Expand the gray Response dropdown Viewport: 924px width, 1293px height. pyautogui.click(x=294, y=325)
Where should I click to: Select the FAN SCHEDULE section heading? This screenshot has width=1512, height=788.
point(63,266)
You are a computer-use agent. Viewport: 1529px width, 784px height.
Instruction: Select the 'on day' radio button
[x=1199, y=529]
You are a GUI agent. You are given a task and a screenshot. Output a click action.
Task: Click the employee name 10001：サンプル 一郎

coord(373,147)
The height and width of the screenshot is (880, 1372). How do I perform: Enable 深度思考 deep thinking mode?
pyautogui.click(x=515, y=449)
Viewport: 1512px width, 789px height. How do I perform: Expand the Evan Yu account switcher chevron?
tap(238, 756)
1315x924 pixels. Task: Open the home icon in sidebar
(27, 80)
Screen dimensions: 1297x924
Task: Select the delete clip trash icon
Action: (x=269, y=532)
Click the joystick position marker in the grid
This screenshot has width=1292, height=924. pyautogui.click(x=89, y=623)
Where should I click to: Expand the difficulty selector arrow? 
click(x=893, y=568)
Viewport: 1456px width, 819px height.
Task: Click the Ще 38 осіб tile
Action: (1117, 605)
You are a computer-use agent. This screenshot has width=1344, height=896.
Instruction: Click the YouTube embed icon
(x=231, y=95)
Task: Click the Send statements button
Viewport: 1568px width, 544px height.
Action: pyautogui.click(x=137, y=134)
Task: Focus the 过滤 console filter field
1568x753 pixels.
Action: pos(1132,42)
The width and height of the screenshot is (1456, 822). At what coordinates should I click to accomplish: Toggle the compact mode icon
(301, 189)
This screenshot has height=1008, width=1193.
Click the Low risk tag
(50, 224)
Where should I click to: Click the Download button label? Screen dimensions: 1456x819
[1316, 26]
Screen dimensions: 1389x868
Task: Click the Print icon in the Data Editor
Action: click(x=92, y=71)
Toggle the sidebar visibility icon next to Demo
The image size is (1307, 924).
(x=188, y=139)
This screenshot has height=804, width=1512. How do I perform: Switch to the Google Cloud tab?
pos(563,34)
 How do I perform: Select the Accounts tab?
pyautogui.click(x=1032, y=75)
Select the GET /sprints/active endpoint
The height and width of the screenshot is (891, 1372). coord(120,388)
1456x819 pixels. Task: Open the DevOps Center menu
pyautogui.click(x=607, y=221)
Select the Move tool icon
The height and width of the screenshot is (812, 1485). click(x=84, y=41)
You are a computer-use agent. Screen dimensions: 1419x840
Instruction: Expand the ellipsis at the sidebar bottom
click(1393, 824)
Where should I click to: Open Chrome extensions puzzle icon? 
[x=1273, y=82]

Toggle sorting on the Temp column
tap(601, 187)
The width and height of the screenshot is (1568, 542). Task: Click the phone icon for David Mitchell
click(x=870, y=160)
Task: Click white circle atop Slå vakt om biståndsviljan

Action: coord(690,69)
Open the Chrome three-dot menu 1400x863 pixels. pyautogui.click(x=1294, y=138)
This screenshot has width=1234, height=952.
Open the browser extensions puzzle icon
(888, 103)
━━━━━━━━━━━━━━━━
What is required:
Where a line of the entries above holds the word "computer", return that line.

Expected answer:
You are a computer-use agent. Viewport: 1529px width, 784px height.
You are a computer-use agent. This screenshot has width=1344, height=896.
You are a computer-use agent. Screen dimensions: 1419x840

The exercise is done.